La previsione non esce dal nulla. Nasce da tre fonti, che convivono dal primo giorno — anche quando il tuo diario è ancora vuoto.
Le tre fonti
- La conoscenza scientifica. I parametri di partenza per ogni specie. Con zero dati tuoi, vale questa.
- I dati di tutti gli utenti. Aggregati su aree ampie, in forma anonima.
- Il tuo diario. Le tue uscite, nei tuoi posti. Man mano che registri, la previsione diventa tua.
Non c’è nessun livello da sbloccare: le tre cose lavorano insieme da subito.

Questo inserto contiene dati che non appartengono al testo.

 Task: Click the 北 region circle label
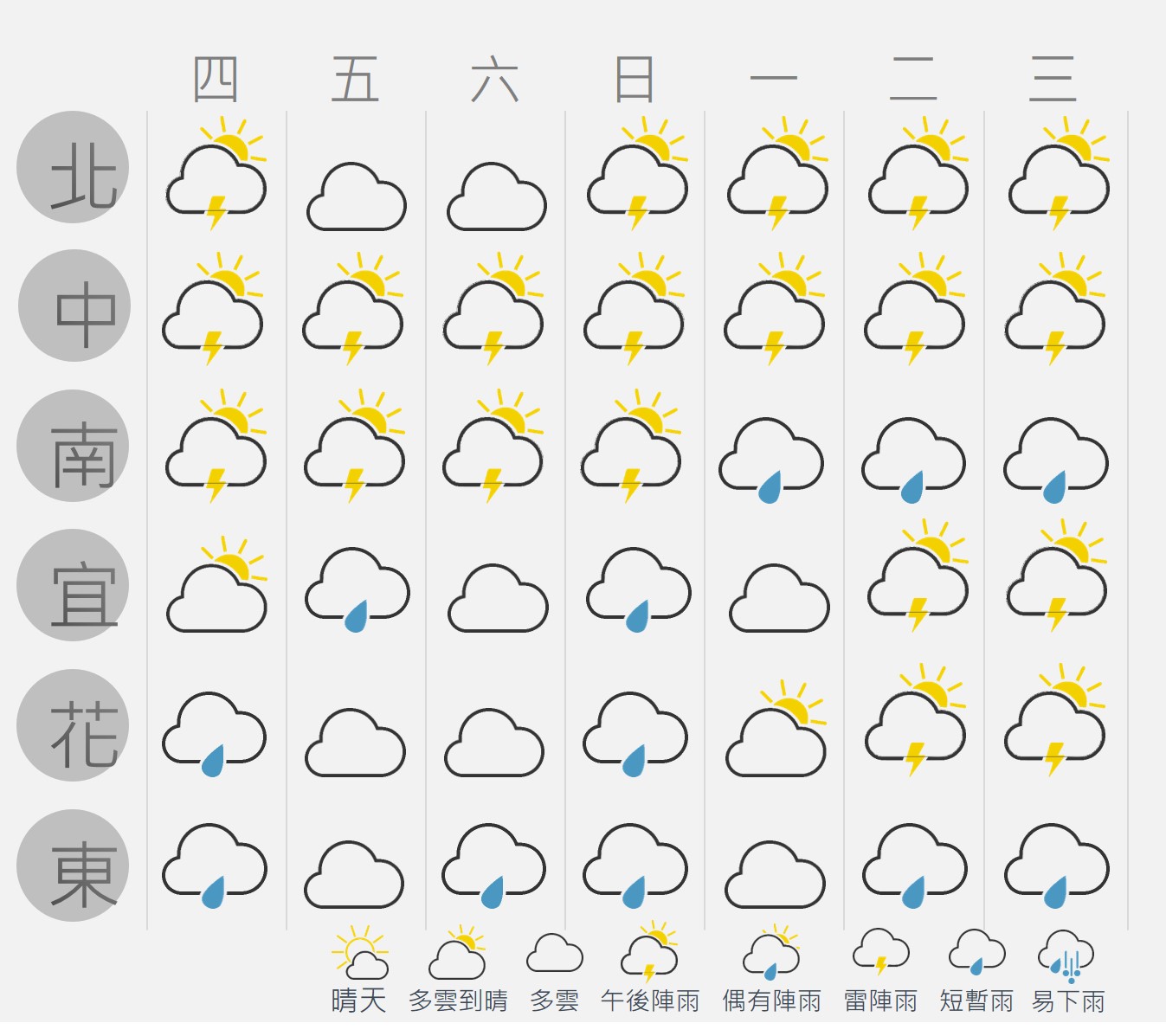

Il dettaglio che non ha nessun altro
Contano anche le uscite a vuoto. Sapere che in un posto, con quel meteo, non c’era niente vale quanto un ritrovamento: è il “no” senza cui non esiste una probabilità. Per questo vale la pena segnare anche le uscite finite male.
Domande frequenti
Serve registrare tante uscite prima che funzioni?
No. Funziona dal primo giorno grazie alla parte scientifica, e diventa sempre più tua man mano che registri le tue uscite.
Perché segnare le uscite a vuoto?
Perché dicono all’app quando NON era il momento. È il dato che rende affidabile la previsione, e nessun’altra app lo usa.